湖水地方
エドワード・ヒューズを訪ねて

 

      

 

 
列車の旅
とにかくイギリスの列車は当てにならない、というのがヒューズさんから川口さんに入ってきた情報だった。何が起るか解からないから早めに出ようということで、列車での昼食を買い込んでユーストン駅に向かう。苦い経験をしたので、今度はプラットホームなど列車を間違わないように、確かめようとすると、何番のプラットホームか決まってなかった。カフェでカプチーノを飲みながら案内を待っていた。この旅ですっかりカプチーノが気に入ってしまった。・・・・早く来過ぎてしまった。何時までたっても表示が出ない。結局出発間際になってようやく8番線の表示が出て、ばたばたと乗り込む。指定席を見つけて一安心。ロンドン10:33発3:30ペンリス着までの5時間は結構長い。だが、景色は大きく変わったものはなかったが、建物や川や牧場など見飽きない、霧の濃い樹氷の中を走ったり、時に、列車のすぐ近くを目線の高さで空軍のジェット機が飛んでいったりで、あまり退屈はしなかった。
ペンリスから目的地のコッカマスまでバスで1時間45分くらいだった。待ち時間もあってホテルに着いたのは6時になっていた。
三つ星でもロウトホテルはとても素晴らしかった。こじんまりとしたホテルだが、歴史をそのまま残した雰囲気はとても上質のものだった。食事はレストランとパブとがあったのでパブにした。簡単にすまそうとラザニアを注文したら、ポテトチップと野菜サラダがボリュームたっぷりで恐れ入ってしまった。この頃になると胃腸が快調だったので私は全部平らげたが、川口さんはつらそうに残していた。

Edward Huzhes
翌朝も上天気、青く晴れわたった空と白い霜の世界だった。10時にヒューズさんが車で迎えに来てくれた。挨拶をする。背の高い穏やかな方だった。日本語も上手で助かった。早速彼の家に連れて行ってくれた。着いたところは想像とはまったく違っていた。勝手に木造作りの小ぢんまりとした佇まいを想像していたが、石造りの壮大な建物だった。そこは荘園主の住まいだった建物と馬小屋や納屋とからなっていた。彼の仕事場兼住まいは馬小屋を改装したものだった。
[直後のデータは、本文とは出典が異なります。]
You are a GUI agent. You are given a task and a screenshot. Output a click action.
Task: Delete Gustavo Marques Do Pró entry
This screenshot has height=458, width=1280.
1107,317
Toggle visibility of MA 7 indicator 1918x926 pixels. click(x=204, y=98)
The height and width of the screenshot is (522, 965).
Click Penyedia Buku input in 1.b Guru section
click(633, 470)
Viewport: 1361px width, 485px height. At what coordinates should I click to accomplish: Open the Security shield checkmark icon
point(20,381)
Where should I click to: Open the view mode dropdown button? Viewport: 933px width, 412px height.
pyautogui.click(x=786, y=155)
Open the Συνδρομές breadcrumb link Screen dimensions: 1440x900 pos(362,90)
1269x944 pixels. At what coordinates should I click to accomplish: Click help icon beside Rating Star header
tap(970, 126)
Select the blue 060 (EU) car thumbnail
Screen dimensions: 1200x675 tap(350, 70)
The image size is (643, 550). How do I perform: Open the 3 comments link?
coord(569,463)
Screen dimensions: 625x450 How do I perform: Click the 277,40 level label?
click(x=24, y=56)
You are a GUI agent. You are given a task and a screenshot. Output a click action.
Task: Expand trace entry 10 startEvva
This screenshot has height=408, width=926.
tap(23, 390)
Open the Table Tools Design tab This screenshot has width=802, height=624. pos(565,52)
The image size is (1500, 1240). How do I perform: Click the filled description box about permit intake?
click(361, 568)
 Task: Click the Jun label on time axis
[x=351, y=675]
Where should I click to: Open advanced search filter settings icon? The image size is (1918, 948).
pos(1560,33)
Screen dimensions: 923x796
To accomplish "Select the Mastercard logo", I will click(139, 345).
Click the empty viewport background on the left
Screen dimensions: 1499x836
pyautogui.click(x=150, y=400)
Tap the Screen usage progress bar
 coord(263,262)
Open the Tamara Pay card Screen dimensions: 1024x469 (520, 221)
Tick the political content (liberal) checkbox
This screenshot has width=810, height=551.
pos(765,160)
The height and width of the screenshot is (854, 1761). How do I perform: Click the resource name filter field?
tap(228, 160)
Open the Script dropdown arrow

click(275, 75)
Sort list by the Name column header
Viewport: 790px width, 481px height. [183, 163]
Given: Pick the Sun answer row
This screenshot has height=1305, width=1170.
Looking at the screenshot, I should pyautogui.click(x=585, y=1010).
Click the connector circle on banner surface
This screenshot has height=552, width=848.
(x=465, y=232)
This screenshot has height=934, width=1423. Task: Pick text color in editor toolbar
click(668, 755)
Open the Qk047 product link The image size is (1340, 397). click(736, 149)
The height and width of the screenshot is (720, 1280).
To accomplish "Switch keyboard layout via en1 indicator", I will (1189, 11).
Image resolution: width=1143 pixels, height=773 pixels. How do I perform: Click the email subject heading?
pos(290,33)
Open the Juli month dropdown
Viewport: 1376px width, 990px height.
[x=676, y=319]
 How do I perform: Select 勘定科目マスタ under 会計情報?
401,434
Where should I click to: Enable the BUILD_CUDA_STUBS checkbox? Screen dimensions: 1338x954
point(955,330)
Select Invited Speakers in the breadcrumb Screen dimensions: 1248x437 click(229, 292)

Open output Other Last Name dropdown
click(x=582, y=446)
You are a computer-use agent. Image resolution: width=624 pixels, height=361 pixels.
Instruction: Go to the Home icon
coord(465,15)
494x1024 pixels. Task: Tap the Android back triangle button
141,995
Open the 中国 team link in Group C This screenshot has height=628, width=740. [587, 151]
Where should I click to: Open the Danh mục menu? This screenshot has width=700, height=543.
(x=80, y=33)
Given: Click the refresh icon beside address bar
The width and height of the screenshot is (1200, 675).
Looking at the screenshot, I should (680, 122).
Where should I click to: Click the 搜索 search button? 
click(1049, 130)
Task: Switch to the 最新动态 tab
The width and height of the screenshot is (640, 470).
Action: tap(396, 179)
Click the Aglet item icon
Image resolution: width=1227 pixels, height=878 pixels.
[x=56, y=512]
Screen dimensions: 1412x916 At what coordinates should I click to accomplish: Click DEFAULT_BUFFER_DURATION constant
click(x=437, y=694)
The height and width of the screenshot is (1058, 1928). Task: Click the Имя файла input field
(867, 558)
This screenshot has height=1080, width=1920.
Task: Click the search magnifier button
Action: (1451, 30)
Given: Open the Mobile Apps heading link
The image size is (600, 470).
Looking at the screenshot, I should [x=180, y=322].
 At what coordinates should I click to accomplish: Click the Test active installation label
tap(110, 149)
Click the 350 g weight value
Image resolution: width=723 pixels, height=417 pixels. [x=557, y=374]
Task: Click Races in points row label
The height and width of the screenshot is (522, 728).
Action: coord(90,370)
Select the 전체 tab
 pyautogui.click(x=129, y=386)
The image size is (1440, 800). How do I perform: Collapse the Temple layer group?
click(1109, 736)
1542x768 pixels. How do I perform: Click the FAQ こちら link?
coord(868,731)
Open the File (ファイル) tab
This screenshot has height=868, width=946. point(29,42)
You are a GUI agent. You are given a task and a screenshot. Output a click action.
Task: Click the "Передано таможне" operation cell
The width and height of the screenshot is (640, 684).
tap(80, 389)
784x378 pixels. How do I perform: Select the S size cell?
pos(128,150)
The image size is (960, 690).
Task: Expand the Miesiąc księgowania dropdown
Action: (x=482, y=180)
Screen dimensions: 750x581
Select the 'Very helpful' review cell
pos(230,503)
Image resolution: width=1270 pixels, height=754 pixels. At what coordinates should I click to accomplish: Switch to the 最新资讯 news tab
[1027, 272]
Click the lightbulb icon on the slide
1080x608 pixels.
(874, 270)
馬小屋といっても16世紀に建てられ修理しながら使われ続けたもので、大きくてとても美しい姿をしていた。イギリスは古い建物を大切にすることでは屈指の国である。彼の展示室は改装を申し出て6年目でやっと完成したそうである。古い物が残る一方で、新しいものが生まれにくい土壌かもしれない。
2階の住まいに案内された。黒い大きな梁と白い漆喰とがとても美しく調和していた。通された部屋で話をしていて書の話になった。どう扱ったらいいのか解からなくて、そのままにしている道具が一式あるので使い方を教えて欲しいと頼まれた。筆の使い方など簡単なのだが、特別の作法があるように誤解している人が結構多い。絵筆やペンを使うようにやってみてくださいといって、名前を書いてもらったらとても魅力的な書がで来た。一段落して食堂へ通された。テーブルや調度品がとても魅力的に感じたが多くは彼の作品が並んでいるのだった。昼食は3種類のソーセージとパンとスープにトマトの野菜サラダだった。トマトのサラダが美味しかった。
食事の後、湖水地方のとても美しいところを見に行こうと誘ってくれた。Castlerigg Stone Circle キャッスルリッヂ・ストーンサークルだった。このストンサークルは有名なストンサークルよりも素晴らしいとヒューズさんはいっていたが、私もそうだろうと感じた。阿蘇の外輪山のようにこの丘を中心にして、四方を山並みが囲んでいるのである。その中心に石の円を作った古代の人々は、神が降臨する神聖な場所という思いだったのだろう。私はアイルランドのグレンダロッホで感じた空気と同じものをこの丘に感じた。空は青く澄みわたリ、冷たい風が容赦なく吹きつける。そして霜の降った山並みは、不思議な色で私たちを包み込んだ。ヒューズさんたちもこのような風景と寒さは初めてだという。それから湖水地方らしい湖を見に行く。湖は氷がはっていた。そしてとても寒かったので早々に帰って来た。
ホテルでヒューズさんご夫妻とお別れをした。その後、成一と二人でホテルの近くを歩いてみた。5時を過ぎていて店が閉まりだしていた。大工道具店に入って、何か独特の面白いものはないかと、物色してみたが面白いものには出会わなかった。記念に150円くらいの金具を2個買うと、レジの女の子が笑っていた。店を出てホテルへ帰った。
ディナでも食べようかといっていたのだが、結局パブだった。成一はお腹がすいていないというのでパス。川口さんと二人で夕食である。二人ともサンドイッチとビールですませた。実は今回の旅行、夜が長くて大変だった。3人とも酒を飲んで楽しむ方ではないので、夜は早々と用がすんでしまい後は何もすることがないのである。話もそうはないので寝てしまうと、夜中に目が覚めてしまい、それからが寝付けない。悶々と朝を待つのである。この夜も朝かなと思うとまだ2時だった。寝返りをうつことしきり。